A conventional novel can draw on real life. Inspiration on speech patterns can come from a snatch of conversation overheard at the shops. Making a house seem realistic can be helped by seeing how a real house is built. Want to describe a foreign beach? Go there on holiday.

So how can a science fiction novel compete with this reality? A little knowledge of the hard sciences can help. Mixing knowledge of how matter would behave under strange conditions with experience of what ice feels like can give extra detail to a scene set on an icy moon. Dealing with all five sense can help bring a scene to life. The author should be thorough in describing what a person can sense of their world. Sight, hearing, smell and touch all add up to a richer impression.

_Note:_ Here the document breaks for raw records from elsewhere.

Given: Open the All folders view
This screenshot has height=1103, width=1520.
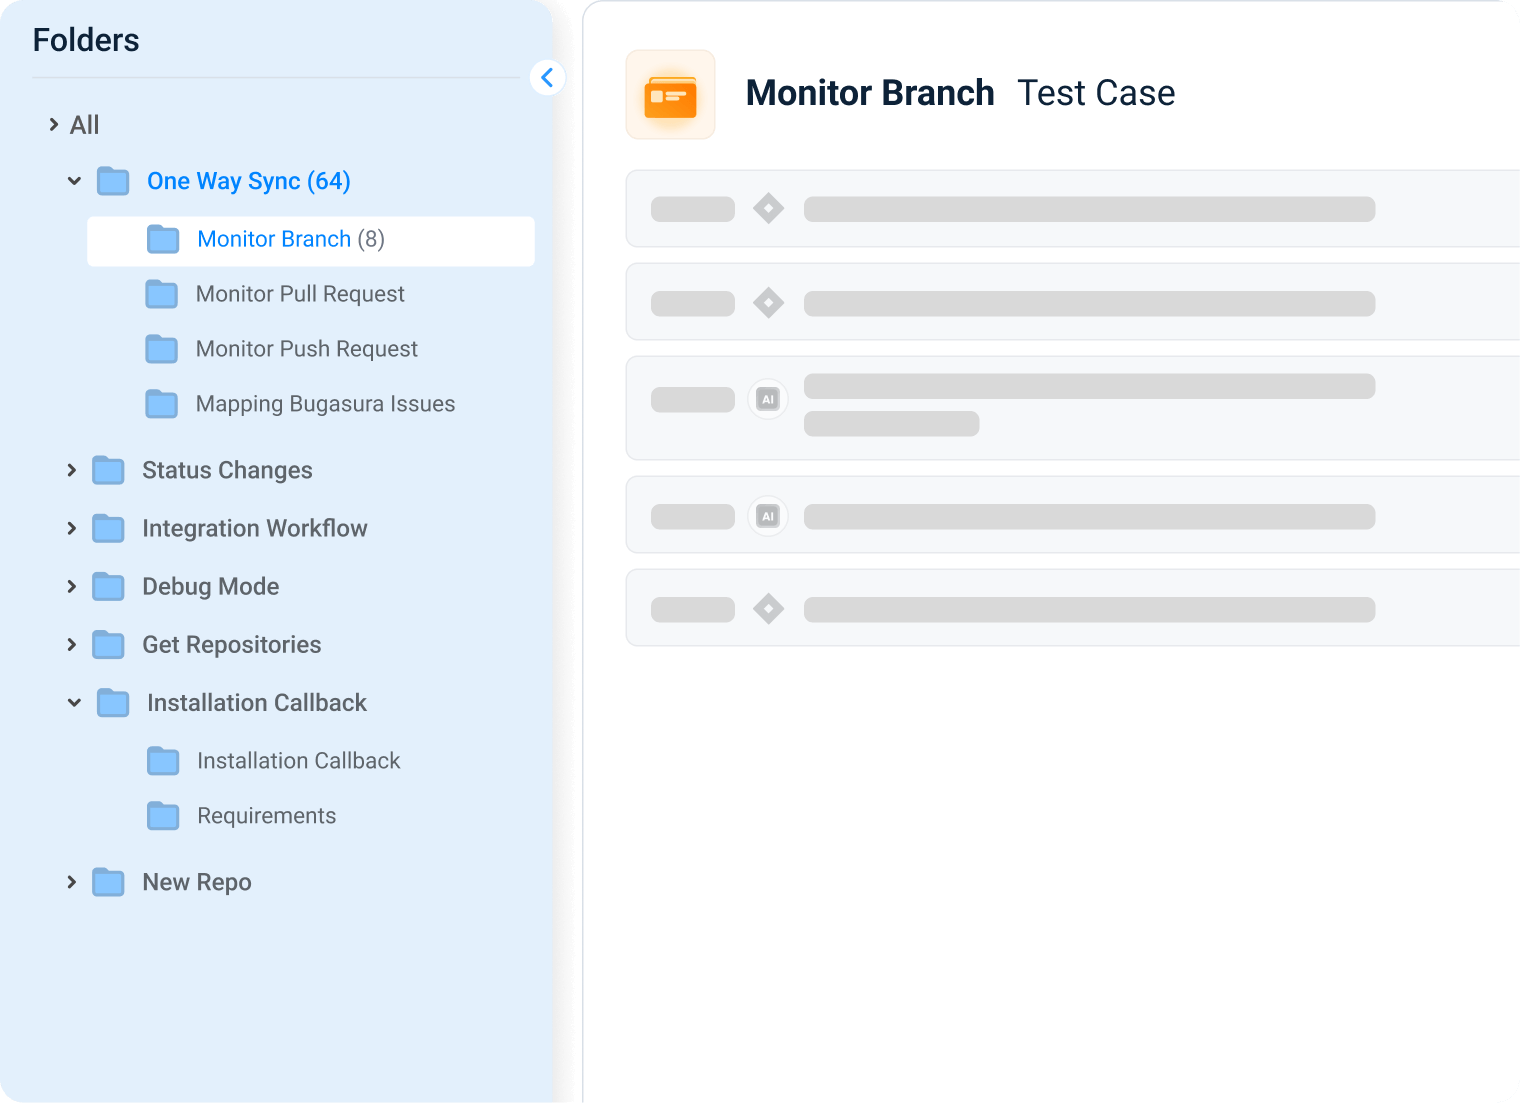Looking at the screenshot, I should pyautogui.click(x=83, y=125).
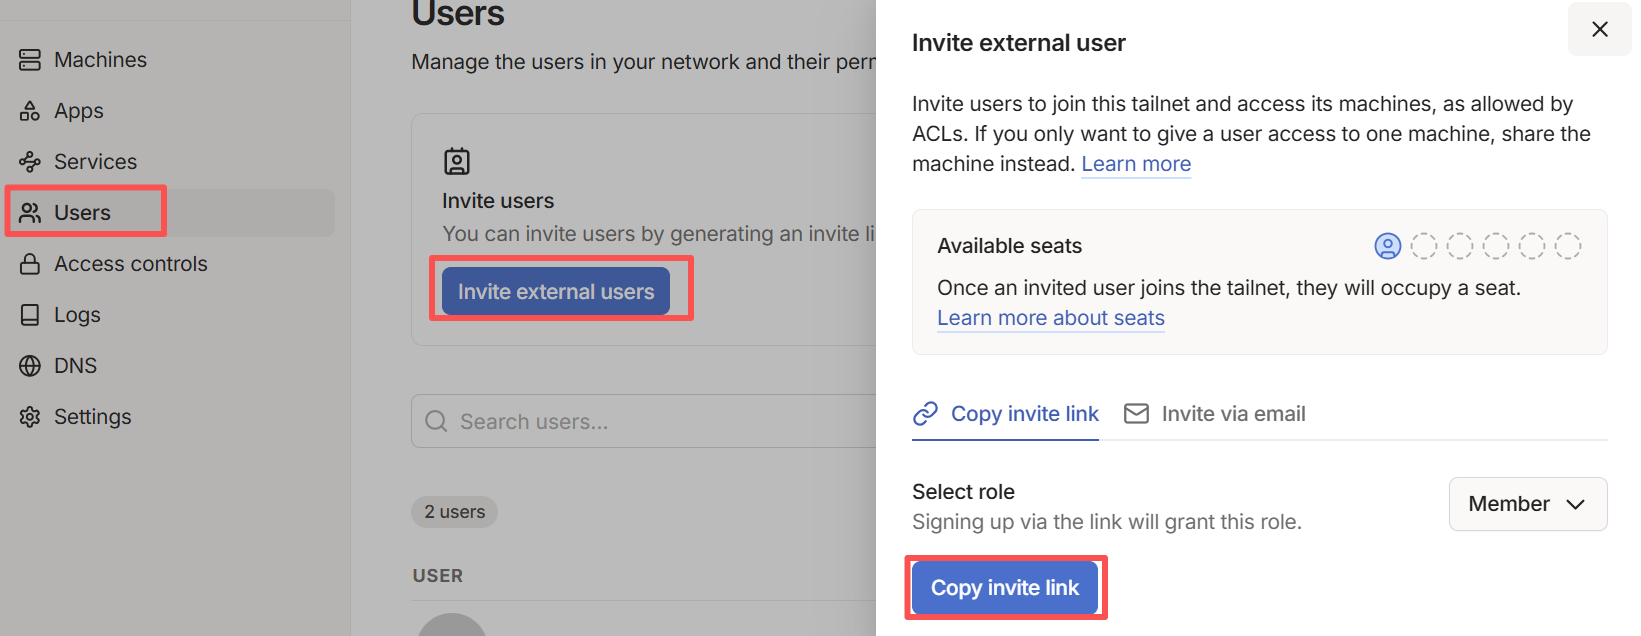
Task: Close the Invite external user panel
Action: 1600,29
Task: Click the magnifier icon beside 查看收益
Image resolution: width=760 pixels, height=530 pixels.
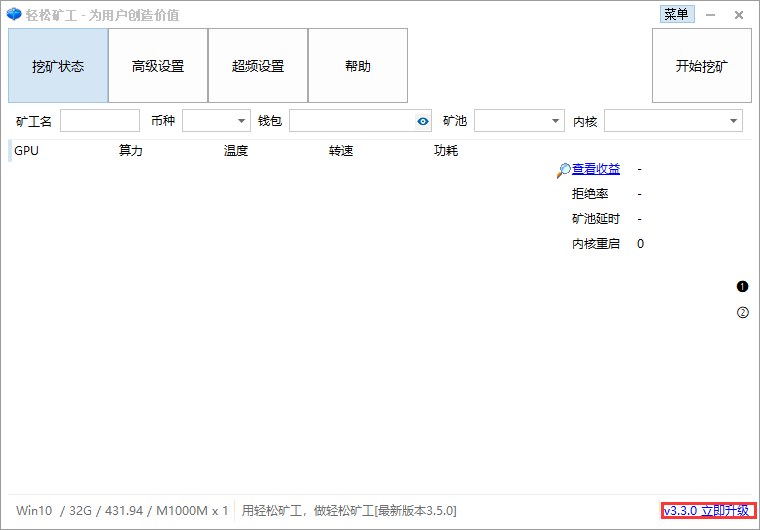Action: [564, 170]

However, there’s another dimension to this. Setting a novel in 21st Century England will automatically give the reader knowledge about the world. They’ll know something of how transport works, the political situation, how people find food. A novel set in the far future, on a distant planet will need to give the readers background information, or risk providing a flat, sterile setting for the novel. If the author does give sufficient background, there may be a risk of inconsistency. A police state where censorship is common may look awkward if characters have easy access to publishing technology. History infects our modern world, and can explain why things are in a particular way in one country, and completely different elsewhere. Have people grown up in a culture which sees government as a servant, or as a possible threat to their freedom? An answer to this question may explain something about attitudes to gun control in the UK and the US.

So how can a science fiction author work towards providing a detailed, but consistent and convincing setting for their work? I’ve chosen to develop a backstory for the novel. I started with our world, and jotted down a few ideas as to how history would play out over time. I aimed to reach the setting of my novel, which is set in the far future, in a completely different environment to our own. After some highly enjoyable work I managed to establish a decent join between our world and the novel’s setting.

This back story has proved to be a wonderful source of ideas and inspiration when writing the novel.  I have been able to mine this alternative history to create richer characters, who live in a culture that has at least some substance and reason for being. Part of the novel deals with characters living under severe rationing. I was able to use material from our history to provide a dose of reality to this situation, but I could also look at my fictional history to look at how this future rationing would differ subtly from shortages which had happened in our factual history.

Much of the back story won’t appear in the novel, but it could be seen as a sort of scaffolding. It was a necessary support when the story was under construction, but it’s also something that could be packed away when the work had been finished.

Maybe some of the scaffolding will be reused. Just keep on looking up.